■ Assigned task:
Once you reach the line containing "Check the ez-openai 0.0.7 checkbox", return it and every line after it exactly, through the end of the records below, with no pictures.
** Input for this task follows **
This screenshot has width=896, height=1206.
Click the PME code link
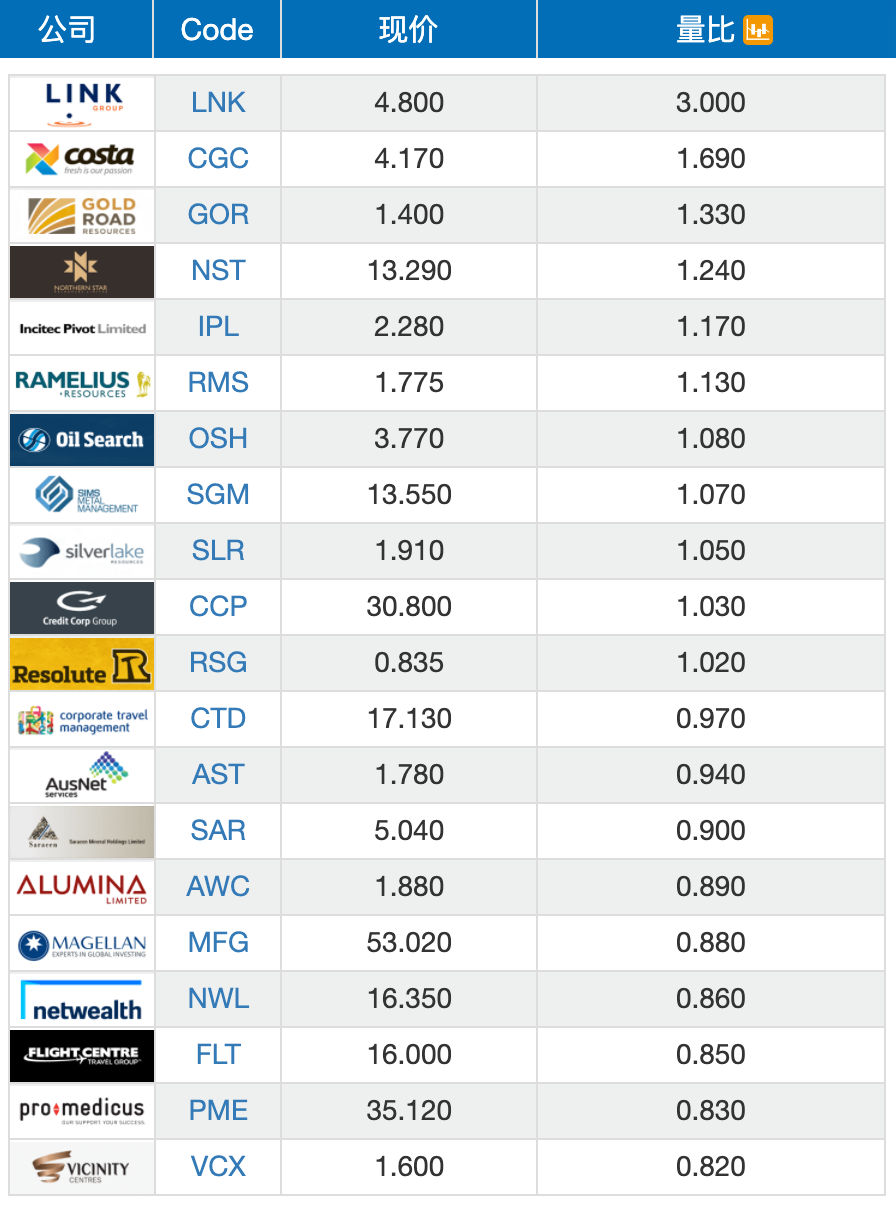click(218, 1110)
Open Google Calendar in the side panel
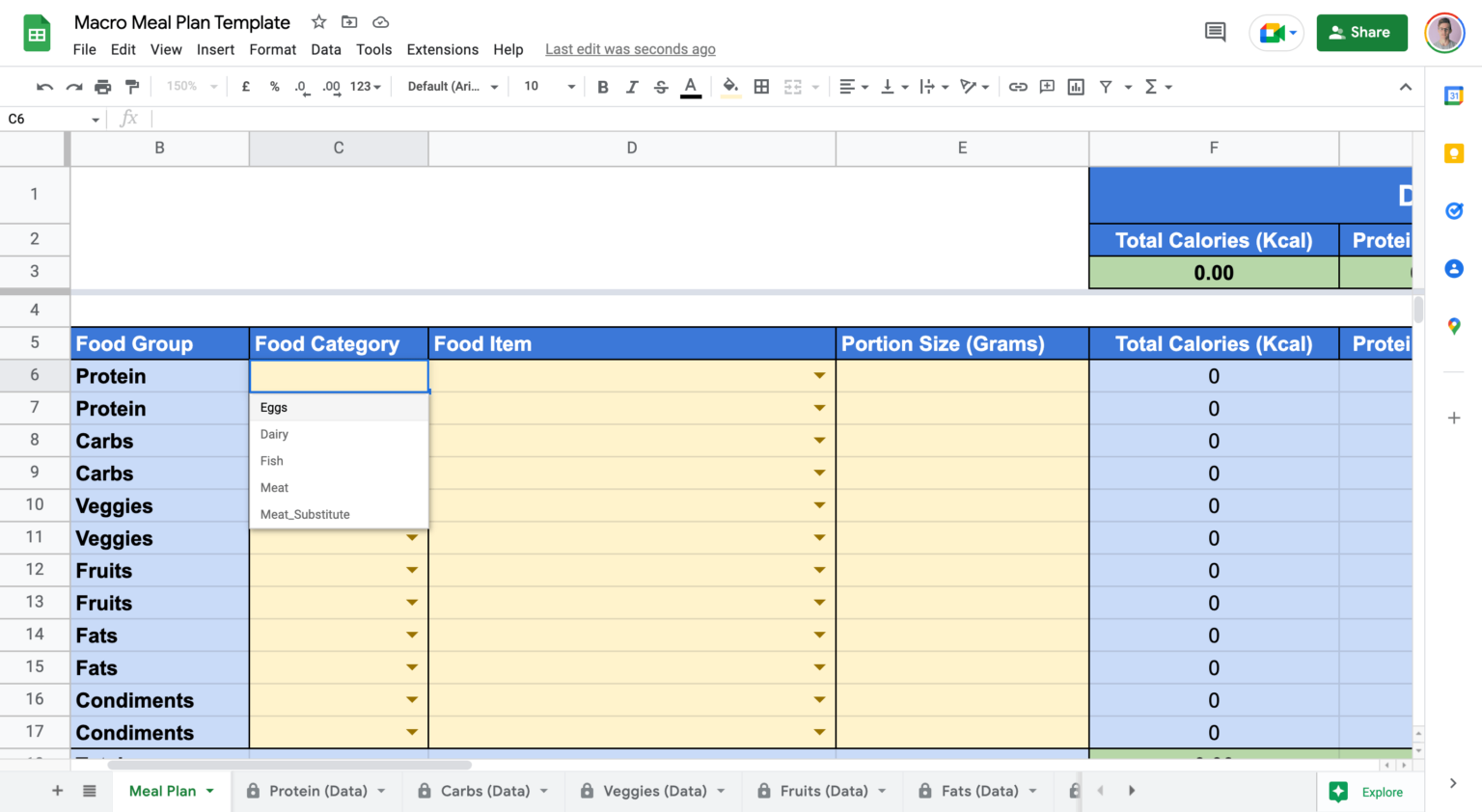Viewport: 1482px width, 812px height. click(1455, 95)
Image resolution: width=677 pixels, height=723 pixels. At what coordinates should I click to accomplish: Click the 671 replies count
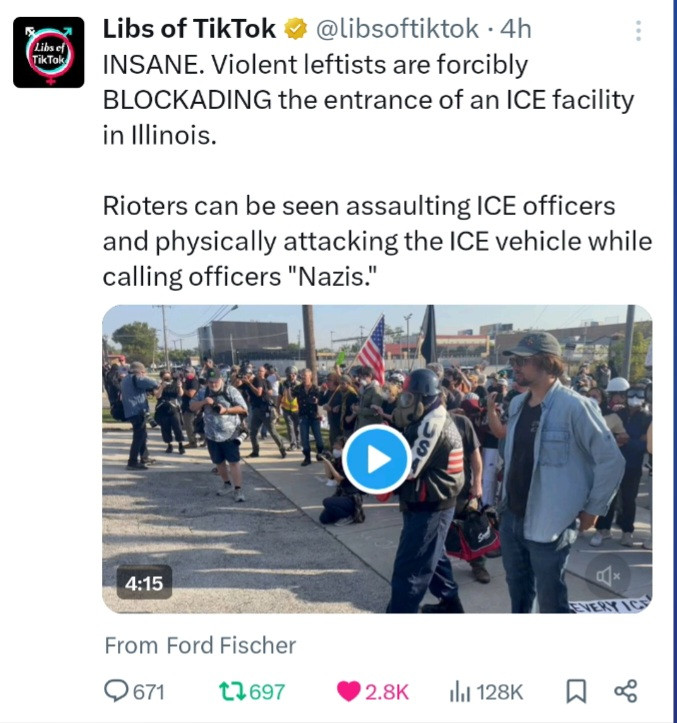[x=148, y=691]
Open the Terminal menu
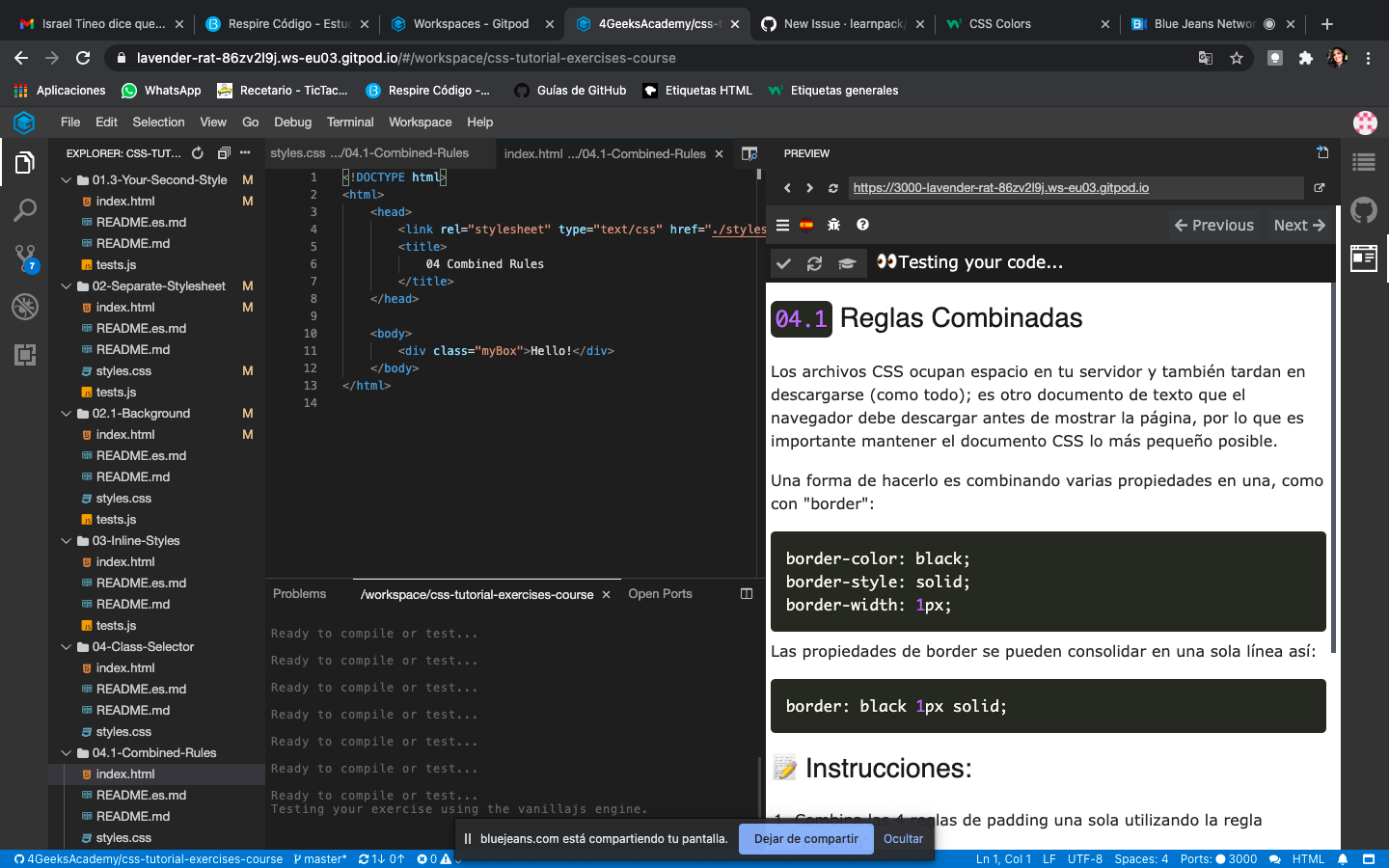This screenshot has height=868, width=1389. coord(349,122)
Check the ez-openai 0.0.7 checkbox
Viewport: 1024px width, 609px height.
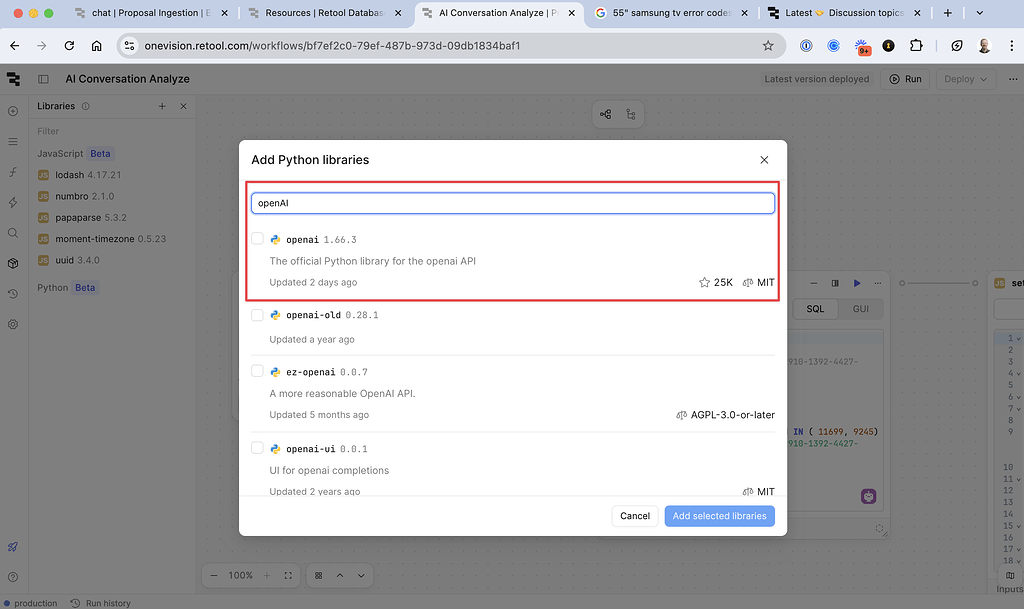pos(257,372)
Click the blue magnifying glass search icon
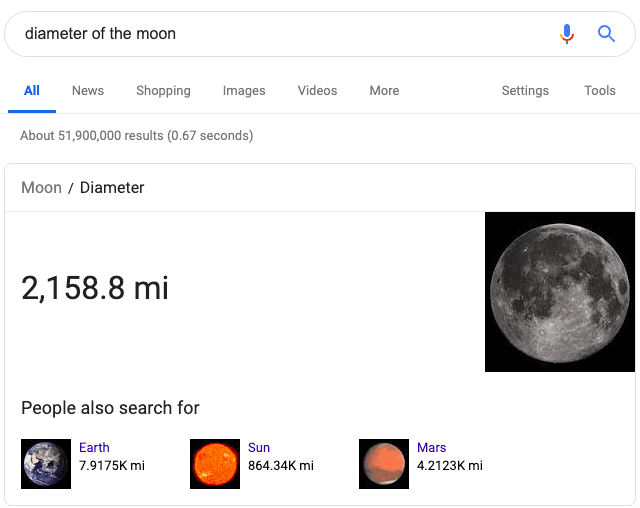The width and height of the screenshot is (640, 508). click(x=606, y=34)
** End of Input for this task **
■ Written reply:
Check the ez-openai 0.0.7 checkbox
Viewport: 1024px width, 609px height.
pos(257,372)
Click the blue magnifying glass search icon
The width and height of the screenshot is (640, 508). click(x=606, y=34)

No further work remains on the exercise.